Rappel historique : Georges Bertier est un des fondateurs des Éclaireurs de France, l’un de ceux qui, dès le début, ont eu l’intention de ce que le scoutisme nouvellement apparu pouvait apporter en termes d’éducation. Il a été un des responsables du camp-école de Cappy, l'un des premiers présidents de la Fédération, a accompagné la réflexion – difficile – sur le pluralisme, la neutralité et la laïcité à introduire dans le scoutisme où ces notions n’existaient pas (voir "Notre histoire : Comment les E.D.F. ont introduit la laïcité dans le scoutisme").

Il a été partie prenante de l’évolution de l’association dans les années qui ont suivi la guerre, aussi bien en ce qui concerne le nouvel article 1 des statuts que les conclusions des Résolutions d’Angoulême, ou les prises de contact avec la F.F.E. N pour la réflexion sur la coéducation.

Son apport aux Éclaireurs de France est donc incontestable, et n’a jamais été contesté. Même à l’issue de cette crise qui a conduit Georges Bertier à participer à la création d'une association dissidente, le Comité Directeur a tenu à rendre hommage à son action pendant quatre décennies.

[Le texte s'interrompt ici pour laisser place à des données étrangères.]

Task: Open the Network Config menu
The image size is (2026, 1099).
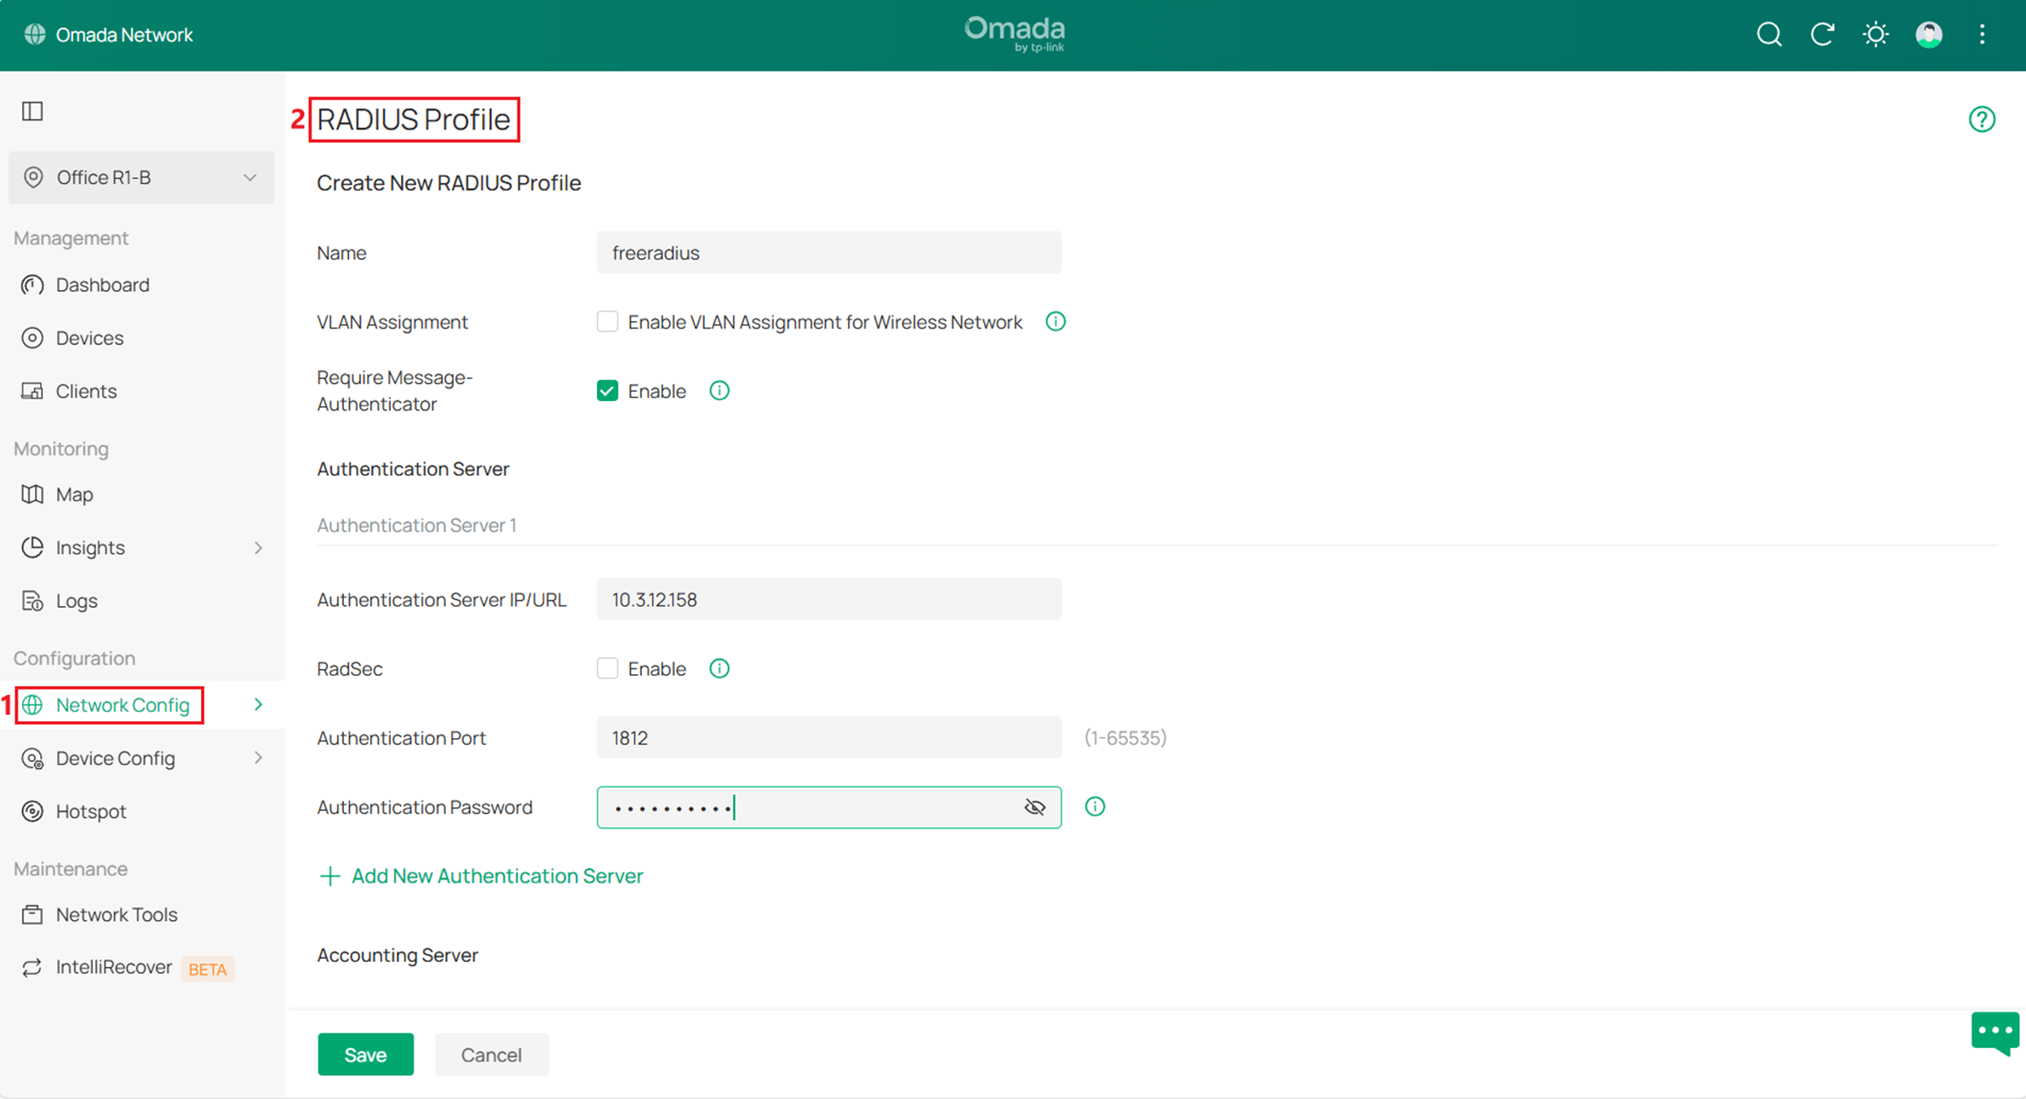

Pourquoi donc un grand "chef historique" en est-il venu à mettre en cause, en des termes extrêmement violents et, d’ailleurs, souvent discutables, les orientations fondamentales de ce Mouvement dont il a toujours été membre des organes de décision, y compris dans la période qu’il a mise en cause ?

On peut voir dans cet épisode une sorte de "répétition générale" du conflit latent qui opposera longtemps, sinon toujours, les tenants d’un "conservatisme scout" et ceux qui considèrent que le Mouvement doit, en permanence, tenir compte de l’évolution de la société dans laquelle il vit. La réponse des E.D.F. est d’ailleurs claire : le garçon de 1952 n’est pas le même que celui de 1911, les méthodes qui lui sont proposées ont évolué – même la tenue qui se fait "moins voyant" !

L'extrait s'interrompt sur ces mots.